━━ Excerpt ━━

Is Jake Gyllenhaal's 'Road House' better than the 1980s original? Honestly, that's a low bar
There’s this thing where anything from the 1980s or ’90s is considered better than it really was, even though anyone who was around back then knows the truth.
Still, somewhere someone is flicking a lighter and grooving to “Every Rose Has Its Thorn,” a single tear running down their face. And it IS sad, though for a different reason.
Or take “Road House.” The 1989 movie starring Patrick Swayze hasn’t aged well, and by that I mean it wasn’t anything more than a stupid laugh five minutes after it came out. It was dumb then and worse now, but our inexhaustible thirst for nostalgia has somehow tricked people’s brains into pop-culture amnesia to the point they think it was some kind of low-grade classic.
It wasn’t.
Is 'Road House' a remake?
Now there is a relatively faithful remake, starring Jake Gyllenhaal in the Swayze role, directed by Doug Liman (“Edge of Tomorrow”), so a reasonable question to ask is whether it’s better than the original.

━━━
━━ Provided records ━━

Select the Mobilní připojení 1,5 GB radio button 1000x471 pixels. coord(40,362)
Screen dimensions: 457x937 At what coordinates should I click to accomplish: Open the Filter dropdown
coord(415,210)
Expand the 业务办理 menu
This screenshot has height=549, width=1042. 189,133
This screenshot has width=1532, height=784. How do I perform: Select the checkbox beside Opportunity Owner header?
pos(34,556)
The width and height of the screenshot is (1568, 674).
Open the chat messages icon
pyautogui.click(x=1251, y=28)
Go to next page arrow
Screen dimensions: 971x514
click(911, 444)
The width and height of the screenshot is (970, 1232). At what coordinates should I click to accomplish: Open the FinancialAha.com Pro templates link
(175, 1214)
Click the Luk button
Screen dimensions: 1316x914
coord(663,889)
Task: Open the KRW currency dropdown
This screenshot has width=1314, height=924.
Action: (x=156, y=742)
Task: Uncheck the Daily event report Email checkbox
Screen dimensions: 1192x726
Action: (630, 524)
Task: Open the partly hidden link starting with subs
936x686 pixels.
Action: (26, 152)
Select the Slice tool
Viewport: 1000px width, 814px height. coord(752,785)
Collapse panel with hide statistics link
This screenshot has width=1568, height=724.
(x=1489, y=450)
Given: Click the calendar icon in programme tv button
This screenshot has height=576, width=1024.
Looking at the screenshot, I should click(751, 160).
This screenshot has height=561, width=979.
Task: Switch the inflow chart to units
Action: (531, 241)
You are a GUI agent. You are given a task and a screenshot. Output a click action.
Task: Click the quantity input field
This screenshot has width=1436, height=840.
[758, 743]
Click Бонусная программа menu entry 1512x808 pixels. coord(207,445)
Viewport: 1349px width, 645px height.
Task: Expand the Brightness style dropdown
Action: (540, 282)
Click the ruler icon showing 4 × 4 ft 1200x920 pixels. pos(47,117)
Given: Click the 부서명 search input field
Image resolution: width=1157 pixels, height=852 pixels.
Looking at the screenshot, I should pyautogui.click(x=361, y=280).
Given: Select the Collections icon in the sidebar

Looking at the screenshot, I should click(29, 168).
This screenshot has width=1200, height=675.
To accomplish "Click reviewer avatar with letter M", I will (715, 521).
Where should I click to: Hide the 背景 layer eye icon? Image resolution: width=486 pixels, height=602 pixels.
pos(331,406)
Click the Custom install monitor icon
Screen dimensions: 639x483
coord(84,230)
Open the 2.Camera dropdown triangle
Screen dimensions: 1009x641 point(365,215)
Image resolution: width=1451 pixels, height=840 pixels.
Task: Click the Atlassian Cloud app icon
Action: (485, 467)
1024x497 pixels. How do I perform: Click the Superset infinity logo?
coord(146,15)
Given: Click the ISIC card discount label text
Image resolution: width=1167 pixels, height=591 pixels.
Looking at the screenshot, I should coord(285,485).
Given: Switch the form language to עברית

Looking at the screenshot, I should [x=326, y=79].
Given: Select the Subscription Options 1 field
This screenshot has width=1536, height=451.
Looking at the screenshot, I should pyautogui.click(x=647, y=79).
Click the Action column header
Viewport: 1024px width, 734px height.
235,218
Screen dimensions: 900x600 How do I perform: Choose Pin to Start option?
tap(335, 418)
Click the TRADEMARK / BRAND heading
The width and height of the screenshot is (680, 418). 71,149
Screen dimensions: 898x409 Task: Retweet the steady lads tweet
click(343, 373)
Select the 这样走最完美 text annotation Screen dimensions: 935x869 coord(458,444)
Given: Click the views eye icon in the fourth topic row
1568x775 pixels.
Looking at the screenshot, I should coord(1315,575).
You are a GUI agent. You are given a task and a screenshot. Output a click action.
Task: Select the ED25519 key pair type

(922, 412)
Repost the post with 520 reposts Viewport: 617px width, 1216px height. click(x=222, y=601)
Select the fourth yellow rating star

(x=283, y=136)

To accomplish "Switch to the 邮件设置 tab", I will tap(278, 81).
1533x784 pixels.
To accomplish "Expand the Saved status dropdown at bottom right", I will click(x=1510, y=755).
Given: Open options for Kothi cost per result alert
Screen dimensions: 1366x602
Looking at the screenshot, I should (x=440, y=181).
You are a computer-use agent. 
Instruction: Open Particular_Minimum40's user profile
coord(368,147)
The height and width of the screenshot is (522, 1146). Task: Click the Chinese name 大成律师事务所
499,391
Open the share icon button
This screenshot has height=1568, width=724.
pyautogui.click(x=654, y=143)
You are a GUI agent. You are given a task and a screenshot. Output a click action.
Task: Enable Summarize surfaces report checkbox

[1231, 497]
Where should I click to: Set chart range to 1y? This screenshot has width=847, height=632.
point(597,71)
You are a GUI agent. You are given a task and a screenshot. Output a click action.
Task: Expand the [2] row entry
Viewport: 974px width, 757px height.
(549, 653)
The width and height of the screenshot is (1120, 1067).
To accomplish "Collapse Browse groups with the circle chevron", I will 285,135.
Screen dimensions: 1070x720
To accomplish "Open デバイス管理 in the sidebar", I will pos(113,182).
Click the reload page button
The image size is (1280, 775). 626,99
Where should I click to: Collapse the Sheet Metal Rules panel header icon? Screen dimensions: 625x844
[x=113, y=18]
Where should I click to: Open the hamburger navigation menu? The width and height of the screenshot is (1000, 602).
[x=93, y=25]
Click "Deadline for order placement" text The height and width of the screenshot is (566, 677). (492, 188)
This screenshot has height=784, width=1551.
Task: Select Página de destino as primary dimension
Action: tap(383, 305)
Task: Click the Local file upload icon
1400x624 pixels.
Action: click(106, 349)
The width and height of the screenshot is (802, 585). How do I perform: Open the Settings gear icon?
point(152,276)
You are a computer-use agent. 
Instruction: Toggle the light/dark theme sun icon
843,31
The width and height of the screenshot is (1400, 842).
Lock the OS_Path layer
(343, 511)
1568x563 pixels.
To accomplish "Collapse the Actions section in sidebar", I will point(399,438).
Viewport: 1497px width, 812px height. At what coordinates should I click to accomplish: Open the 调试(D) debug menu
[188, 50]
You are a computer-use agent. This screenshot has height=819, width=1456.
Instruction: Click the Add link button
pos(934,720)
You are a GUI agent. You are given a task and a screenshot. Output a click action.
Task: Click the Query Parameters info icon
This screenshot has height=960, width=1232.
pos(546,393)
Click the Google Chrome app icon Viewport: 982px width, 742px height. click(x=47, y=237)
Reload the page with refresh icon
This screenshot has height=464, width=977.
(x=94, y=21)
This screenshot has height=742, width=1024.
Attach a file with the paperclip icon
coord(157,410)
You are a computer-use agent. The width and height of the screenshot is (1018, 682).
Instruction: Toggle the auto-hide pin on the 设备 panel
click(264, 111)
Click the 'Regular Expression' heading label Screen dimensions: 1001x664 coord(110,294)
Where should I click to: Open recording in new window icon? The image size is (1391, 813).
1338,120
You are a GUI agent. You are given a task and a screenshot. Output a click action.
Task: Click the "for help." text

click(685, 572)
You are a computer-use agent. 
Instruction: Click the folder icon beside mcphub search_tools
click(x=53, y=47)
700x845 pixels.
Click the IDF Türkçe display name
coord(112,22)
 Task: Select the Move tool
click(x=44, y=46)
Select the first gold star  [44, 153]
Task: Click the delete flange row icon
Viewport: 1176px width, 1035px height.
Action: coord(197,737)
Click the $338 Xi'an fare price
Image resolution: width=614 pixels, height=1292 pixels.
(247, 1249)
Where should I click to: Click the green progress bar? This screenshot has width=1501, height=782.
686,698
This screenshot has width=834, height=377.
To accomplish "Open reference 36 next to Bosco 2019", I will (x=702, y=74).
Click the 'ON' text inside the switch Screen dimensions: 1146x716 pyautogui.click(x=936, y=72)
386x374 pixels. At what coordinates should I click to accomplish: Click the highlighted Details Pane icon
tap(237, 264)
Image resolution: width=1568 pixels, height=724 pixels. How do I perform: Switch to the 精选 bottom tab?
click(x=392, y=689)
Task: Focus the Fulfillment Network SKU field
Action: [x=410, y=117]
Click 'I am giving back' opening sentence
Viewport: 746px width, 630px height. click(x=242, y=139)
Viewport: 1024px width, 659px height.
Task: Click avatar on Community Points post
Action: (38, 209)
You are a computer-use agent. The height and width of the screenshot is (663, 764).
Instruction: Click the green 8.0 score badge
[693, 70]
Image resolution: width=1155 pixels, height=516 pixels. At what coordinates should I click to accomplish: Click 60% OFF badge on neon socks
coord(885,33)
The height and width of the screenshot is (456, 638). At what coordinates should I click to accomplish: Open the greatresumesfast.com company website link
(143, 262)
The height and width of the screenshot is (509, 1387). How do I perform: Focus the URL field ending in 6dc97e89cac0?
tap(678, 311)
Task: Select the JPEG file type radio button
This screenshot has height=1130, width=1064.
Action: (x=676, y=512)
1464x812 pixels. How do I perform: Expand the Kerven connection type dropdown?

━━━

According to the Road House article, who directed the remake starring Jake Gyllenhaal? The records are separate from the Road House article and unrelated to it.

* Correct response *
Doug Liman